El bárbaro jamás había estado en un barco. Mientras impulsaba el remo, miró fijamente a su alrededor y vio a los indiferentes galeotes con las espaldas llenas de cicatrices que hacían grandes esfuerzos sobre los hediondos bancos, cubiertos con sus propios excrementos. La galera era baja en el centro, donde se encontraban los esclavos; allí la borda estaba muy cerca del agua. Era más alta en la proa, donde se hallaban los marinos, y también en la popa, en la que se encontraban las habitaciones de los oficiales. Había un solo mástil en la parte central. La verga de la única vela triangular, así como la vela misma, estaba sobre la pasarela, por encima de los remeros.

Cuando el barco se hubo alejado del puerto, los marinos desataron la vela y la izaron tirando de las drizas mientras entonaban una canción de mar. La vela roja y dorada se abrió ascendiendo poco a poco. Puesto que el viento era suficiente para impulsar la nave, se dio un respiro a los galeotes.
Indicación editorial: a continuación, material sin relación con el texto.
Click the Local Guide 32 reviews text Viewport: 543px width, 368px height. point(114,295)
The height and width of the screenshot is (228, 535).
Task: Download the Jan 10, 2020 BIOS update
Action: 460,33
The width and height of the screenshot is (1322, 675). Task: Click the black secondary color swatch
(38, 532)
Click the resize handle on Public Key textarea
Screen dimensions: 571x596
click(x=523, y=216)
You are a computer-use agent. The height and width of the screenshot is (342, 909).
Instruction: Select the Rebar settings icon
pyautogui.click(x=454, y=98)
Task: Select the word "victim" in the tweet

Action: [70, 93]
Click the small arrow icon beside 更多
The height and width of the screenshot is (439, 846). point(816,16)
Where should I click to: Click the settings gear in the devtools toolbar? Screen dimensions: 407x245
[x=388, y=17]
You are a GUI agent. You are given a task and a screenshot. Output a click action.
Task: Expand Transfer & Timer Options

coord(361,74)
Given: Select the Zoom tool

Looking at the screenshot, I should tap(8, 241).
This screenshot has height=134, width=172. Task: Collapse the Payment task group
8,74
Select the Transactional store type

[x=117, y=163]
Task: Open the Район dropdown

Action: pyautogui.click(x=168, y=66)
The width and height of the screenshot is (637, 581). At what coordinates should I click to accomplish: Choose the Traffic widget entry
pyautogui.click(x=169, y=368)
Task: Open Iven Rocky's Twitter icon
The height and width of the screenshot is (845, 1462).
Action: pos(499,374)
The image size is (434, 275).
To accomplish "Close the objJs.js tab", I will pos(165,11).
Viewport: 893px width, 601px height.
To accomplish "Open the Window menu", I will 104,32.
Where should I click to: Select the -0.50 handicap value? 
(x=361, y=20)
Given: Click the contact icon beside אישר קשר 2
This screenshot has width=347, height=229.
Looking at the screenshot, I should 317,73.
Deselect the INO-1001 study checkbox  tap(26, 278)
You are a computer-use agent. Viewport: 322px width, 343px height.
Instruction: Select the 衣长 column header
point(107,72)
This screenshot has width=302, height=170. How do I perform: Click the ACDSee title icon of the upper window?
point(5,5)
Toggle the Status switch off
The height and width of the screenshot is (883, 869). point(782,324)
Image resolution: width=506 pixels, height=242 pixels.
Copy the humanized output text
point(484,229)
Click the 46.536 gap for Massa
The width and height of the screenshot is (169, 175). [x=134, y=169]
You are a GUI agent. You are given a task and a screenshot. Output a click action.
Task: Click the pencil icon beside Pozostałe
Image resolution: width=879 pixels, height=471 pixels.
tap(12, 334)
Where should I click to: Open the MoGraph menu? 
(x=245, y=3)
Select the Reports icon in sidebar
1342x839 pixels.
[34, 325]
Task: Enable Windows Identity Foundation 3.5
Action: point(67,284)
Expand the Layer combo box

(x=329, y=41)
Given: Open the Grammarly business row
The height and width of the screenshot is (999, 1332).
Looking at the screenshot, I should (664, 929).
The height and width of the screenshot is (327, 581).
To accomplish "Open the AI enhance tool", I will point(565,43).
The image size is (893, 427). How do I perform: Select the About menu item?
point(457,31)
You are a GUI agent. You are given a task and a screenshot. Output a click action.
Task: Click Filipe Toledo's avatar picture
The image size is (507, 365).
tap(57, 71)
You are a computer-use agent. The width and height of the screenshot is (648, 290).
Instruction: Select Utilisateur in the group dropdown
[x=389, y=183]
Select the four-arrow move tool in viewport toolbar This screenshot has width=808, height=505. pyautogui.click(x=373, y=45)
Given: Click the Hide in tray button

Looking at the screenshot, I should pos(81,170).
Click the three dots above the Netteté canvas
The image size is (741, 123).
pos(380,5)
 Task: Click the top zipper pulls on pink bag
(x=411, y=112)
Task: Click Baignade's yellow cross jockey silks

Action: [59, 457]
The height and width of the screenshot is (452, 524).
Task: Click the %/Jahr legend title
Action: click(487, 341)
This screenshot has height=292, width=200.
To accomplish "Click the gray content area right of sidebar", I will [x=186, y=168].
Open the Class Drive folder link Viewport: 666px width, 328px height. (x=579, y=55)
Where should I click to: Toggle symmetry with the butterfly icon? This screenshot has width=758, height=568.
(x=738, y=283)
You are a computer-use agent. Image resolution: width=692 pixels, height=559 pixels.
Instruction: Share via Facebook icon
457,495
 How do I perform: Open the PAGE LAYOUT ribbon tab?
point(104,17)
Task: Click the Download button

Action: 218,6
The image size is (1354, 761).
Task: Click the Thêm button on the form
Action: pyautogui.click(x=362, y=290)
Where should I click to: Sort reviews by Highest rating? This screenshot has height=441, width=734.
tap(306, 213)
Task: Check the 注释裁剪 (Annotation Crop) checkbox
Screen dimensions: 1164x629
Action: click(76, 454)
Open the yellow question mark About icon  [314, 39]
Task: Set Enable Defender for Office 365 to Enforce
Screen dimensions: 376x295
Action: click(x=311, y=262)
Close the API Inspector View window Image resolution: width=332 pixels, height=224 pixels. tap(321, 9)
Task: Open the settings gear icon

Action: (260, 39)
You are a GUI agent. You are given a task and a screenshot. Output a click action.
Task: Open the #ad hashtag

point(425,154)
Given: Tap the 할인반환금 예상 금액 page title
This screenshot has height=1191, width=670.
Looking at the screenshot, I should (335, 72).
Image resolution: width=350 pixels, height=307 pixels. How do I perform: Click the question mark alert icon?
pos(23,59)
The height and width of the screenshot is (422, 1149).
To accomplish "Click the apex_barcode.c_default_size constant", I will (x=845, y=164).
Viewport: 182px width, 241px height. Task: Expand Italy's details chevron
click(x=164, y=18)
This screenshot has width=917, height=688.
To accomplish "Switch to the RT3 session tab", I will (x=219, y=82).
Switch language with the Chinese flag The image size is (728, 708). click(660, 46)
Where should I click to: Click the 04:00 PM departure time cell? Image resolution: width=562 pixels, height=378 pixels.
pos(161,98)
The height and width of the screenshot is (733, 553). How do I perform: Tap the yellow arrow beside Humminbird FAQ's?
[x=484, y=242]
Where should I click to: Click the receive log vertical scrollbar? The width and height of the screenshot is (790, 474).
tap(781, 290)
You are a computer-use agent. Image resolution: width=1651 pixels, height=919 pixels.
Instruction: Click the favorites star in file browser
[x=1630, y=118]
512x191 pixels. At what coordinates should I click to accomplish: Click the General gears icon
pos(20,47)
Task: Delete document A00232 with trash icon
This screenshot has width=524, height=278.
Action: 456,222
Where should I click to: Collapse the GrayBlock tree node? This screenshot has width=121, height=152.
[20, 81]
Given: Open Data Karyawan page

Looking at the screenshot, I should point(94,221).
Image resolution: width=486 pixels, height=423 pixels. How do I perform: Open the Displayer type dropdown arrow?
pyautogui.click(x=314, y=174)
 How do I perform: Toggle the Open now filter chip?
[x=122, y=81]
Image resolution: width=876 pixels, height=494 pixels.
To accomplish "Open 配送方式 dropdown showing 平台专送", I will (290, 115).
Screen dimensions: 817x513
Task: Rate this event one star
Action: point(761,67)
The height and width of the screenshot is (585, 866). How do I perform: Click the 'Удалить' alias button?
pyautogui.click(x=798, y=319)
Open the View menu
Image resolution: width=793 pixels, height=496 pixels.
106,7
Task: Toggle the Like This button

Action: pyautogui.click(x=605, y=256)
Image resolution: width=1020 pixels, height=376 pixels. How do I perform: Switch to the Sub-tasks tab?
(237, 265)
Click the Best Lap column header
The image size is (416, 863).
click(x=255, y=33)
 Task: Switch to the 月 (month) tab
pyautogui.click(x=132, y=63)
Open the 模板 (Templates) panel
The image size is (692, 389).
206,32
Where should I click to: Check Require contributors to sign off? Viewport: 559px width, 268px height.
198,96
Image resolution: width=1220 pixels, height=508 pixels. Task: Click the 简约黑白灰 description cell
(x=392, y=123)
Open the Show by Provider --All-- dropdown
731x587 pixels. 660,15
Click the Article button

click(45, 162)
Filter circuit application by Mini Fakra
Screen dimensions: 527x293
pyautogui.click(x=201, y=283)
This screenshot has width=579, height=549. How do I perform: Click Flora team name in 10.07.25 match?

Conan notó que toda la galera estaba construida con una madera de color rojo oscuro. Al mirar con los ojos entrecerrados, tuvo la impresión de que la nave había sido sumergida en sangre. Entonces oyó el chasquido de un látigo encima de él, mientras el capataz gritaba:

—¡Más rápido, perro holgazán!

Otro latigazo cruzó los hombros de Conan.

Es un barco de sangre —pensó para sus adentros—, de sangre de esclavos.